4 Replies to ““Best Practices” Can Be the Worst Practices?”

  1. “a mirage that’s stopping them from pursuing new strategies.”

    What are these fabulous “new strategies” that everyone should be pursuing? Wasn’t professional development a new strategy a couple of years ago? The report itself suggests the “new strategy” of holding teachers accountable for student performance might be a good idea, though I’d suggest that it helps, a lot, to have a politically powerful mayor in charge as well.

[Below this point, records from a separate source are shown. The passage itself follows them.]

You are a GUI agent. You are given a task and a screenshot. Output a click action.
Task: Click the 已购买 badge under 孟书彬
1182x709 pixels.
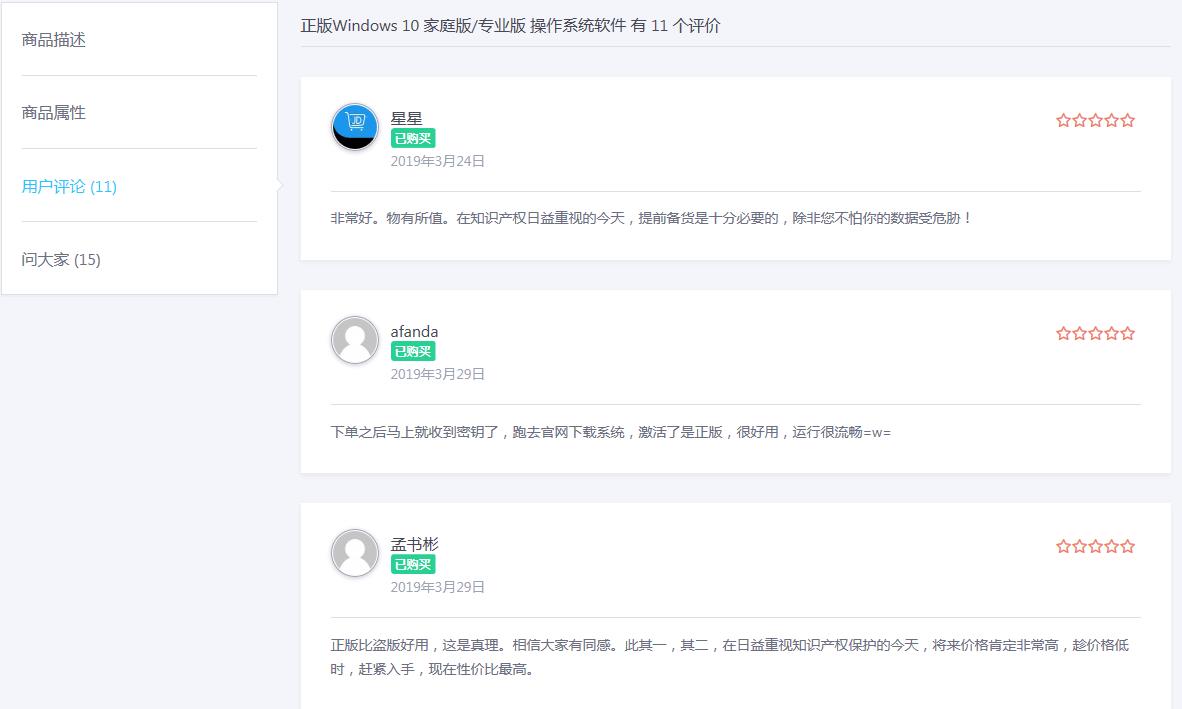[413, 565]
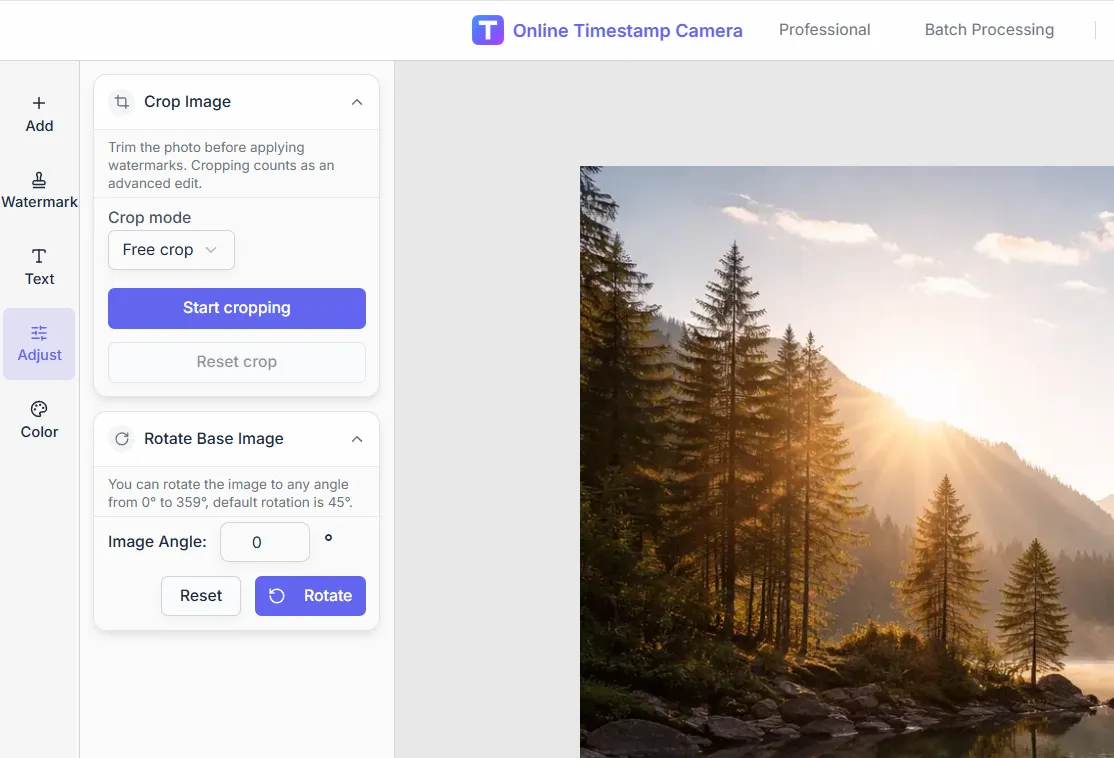Open the Adjust sliders panel
1114x758 pixels.
click(39, 343)
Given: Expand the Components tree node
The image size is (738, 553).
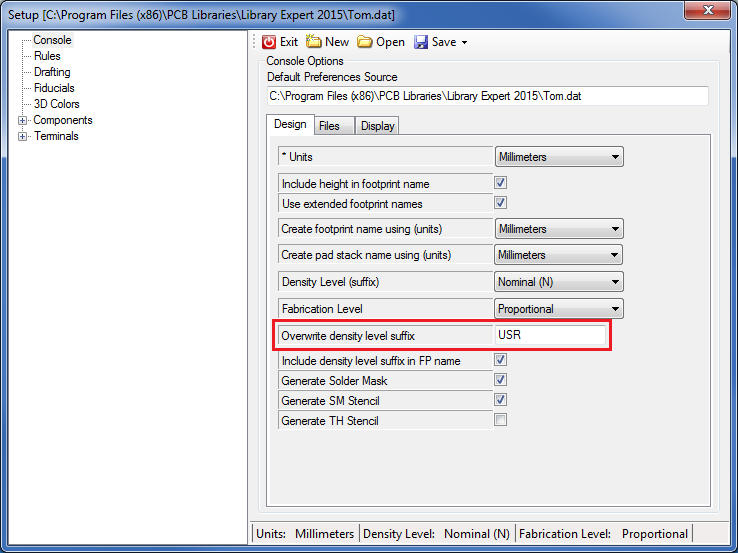Looking at the screenshot, I should [x=23, y=121].
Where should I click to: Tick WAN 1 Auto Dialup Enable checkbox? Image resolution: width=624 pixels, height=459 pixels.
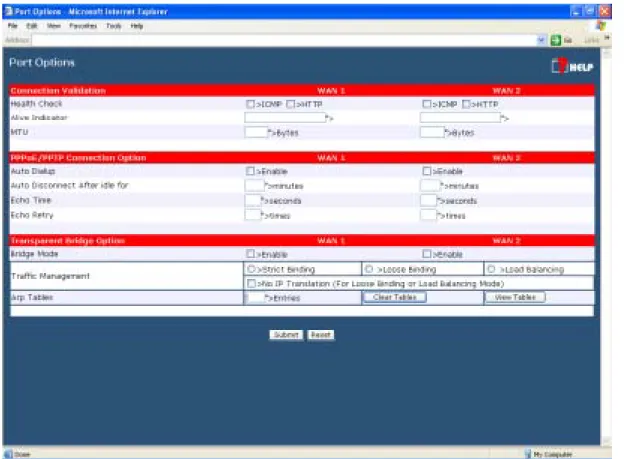250,171
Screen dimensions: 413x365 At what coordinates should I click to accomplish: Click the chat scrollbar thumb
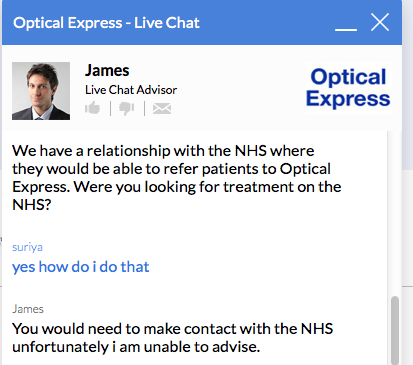395,330
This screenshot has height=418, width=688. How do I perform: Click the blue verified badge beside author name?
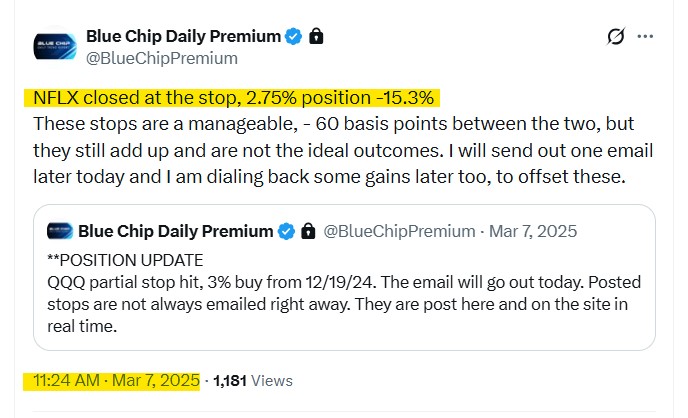point(293,37)
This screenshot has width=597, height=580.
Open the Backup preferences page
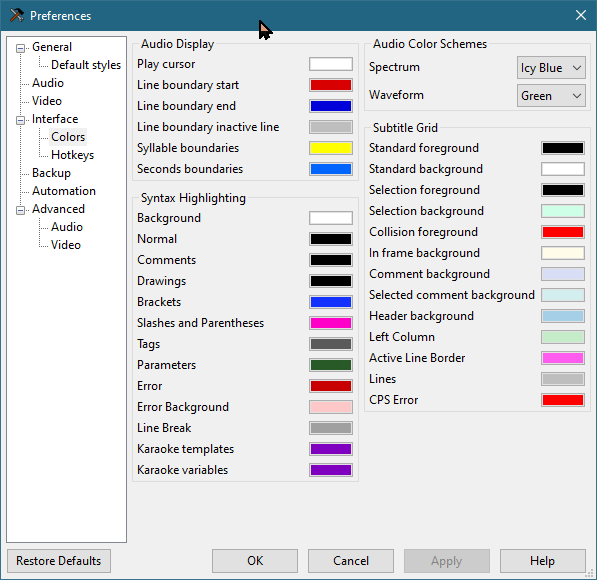[x=51, y=173]
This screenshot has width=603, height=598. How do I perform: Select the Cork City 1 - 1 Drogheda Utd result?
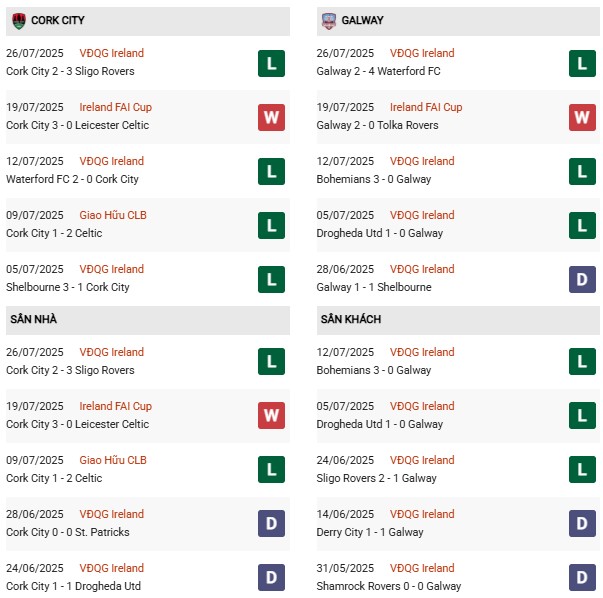(x=73, y=586)
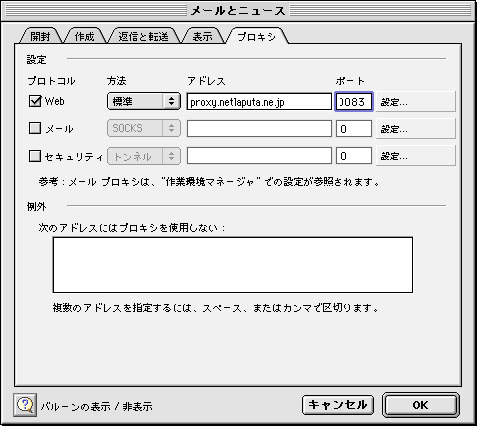Screen dimensions: 477x426
Task: Open the 標準 method dropdown for Web
Action: click(144, 101)
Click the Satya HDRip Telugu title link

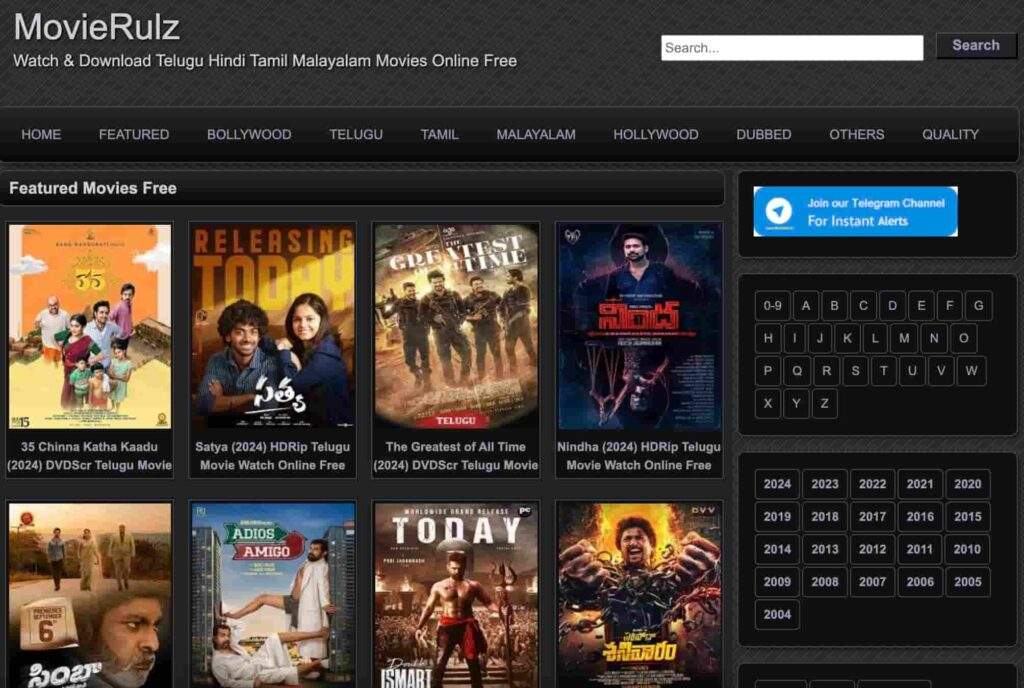[273, 456]
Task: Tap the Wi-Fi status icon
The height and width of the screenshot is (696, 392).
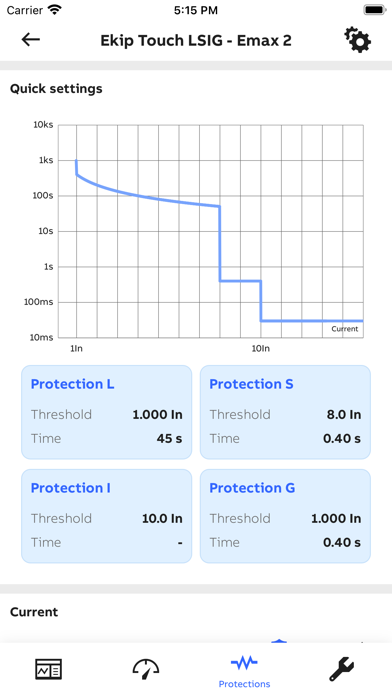Action: tap(55, 10)
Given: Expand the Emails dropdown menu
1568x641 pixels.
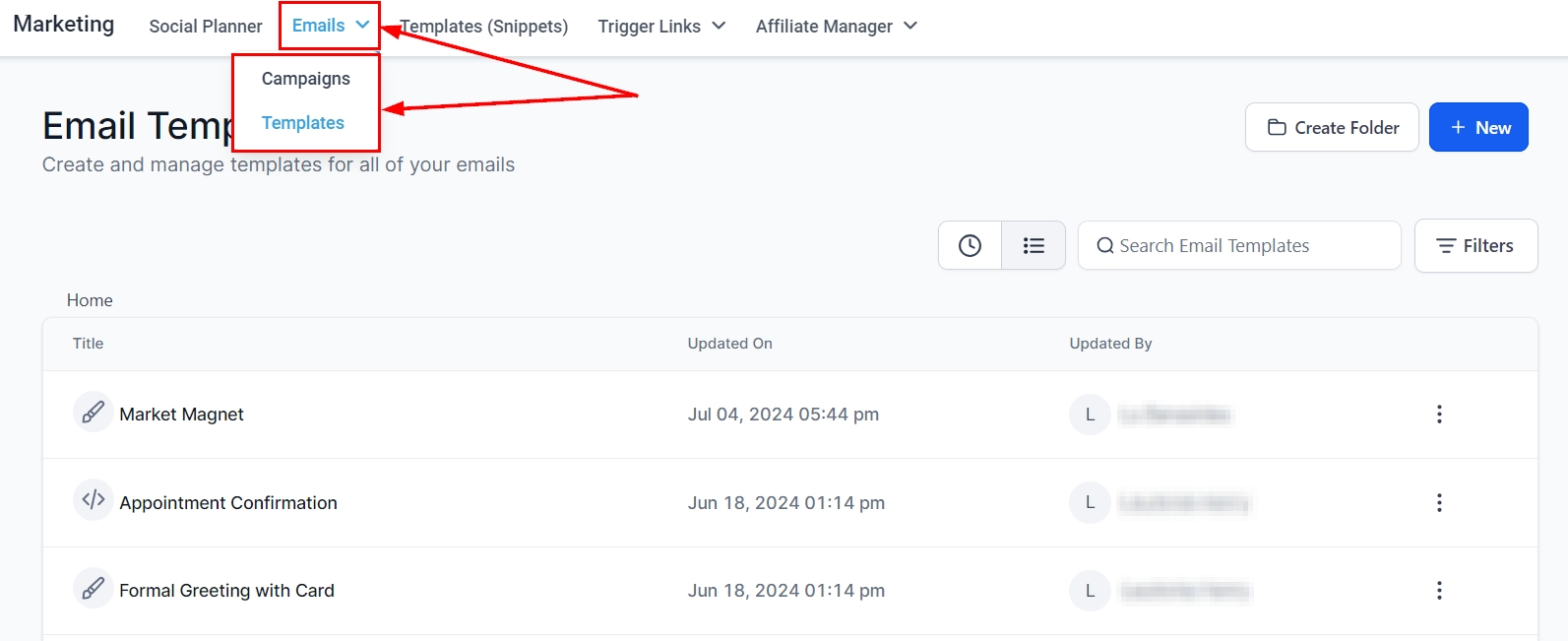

  2. I read the report, all 68 pages and notes. It is a bit disingenuous to compare three large urban districts with a small charter chain. First, charters, as Chris Barbic finally admitted, select their students. Second, charters are freed from a great many constraints regular schools must adjust to. Third, they often do not admit that they receive extra funds for many things. Beyond that, large urban schools must back fill, something most charters do not have to do. The first 6 years of my teaching career went like this:

    Year One: Second grade. I started in the middle of the year and was the classes third teacher. This is right out of a traditional student teaching program.
    Year Two: Fifth grade at a different school
    Year Three: Started in the fifth grade and then five weeks into the class changed to a 5/6 combination.
    Year Four: 6th grade English and Social Studies at a middle school
    Year Five: 6th grade math and science
    Year Six: Started 6th grade math and science and switched to 8th grade science in the middle of the year.

    All the professional development in the world would not have help me show substantial gains. This, at the same time, that TFA teachers at the same school were guaranteed to stay teaching the same grade level.
    Again Edwonk will do anything to make charters look good and traditional school look bad.

  3. I have seen some PD from the edu-reform movement that is beyond belief.

    The best was from this one edu-guru who used ear pieces to prompt teachers in what to say, and how to stand.

    “Adopt mountain pose…….”
    “Not so enthusiastic about homework completion….”

    The experts and consultants, the folks who will never do anything useful, flooding into the bloody feeding frenzy that has become education reform, is astonishing.

    It makes me sick. They all ought to be working at AM/PM.

  4. So, lame PD, bogus strategies….

    Then fire the teacher who thinks it is junk and does not use it.

    Yep, only in education.

    Imagine this scenario…

    There is a real need to rethink how we land our planes on the carrier. We will learn how to land them backwards.

    We have been driving our ships forward for too long. There needs to be change. A recent study demonstrates that ship crews are more engaged when they put all engines full back and conduct their deployments going backwards.

    We have been firing our weapons with the muzzle pointed towards the target for too long. Recent research show that most soldiers cannot hit a target when under battle stress.

    But reversing the direction of the muzzle, they are sure to hit a target.

    Come clean Eduwonk….the PD movement is ENTIRELY YOUR BAILIWICK and YOUR ACCOUNTABILITY along with the entire eduwonky reform movement.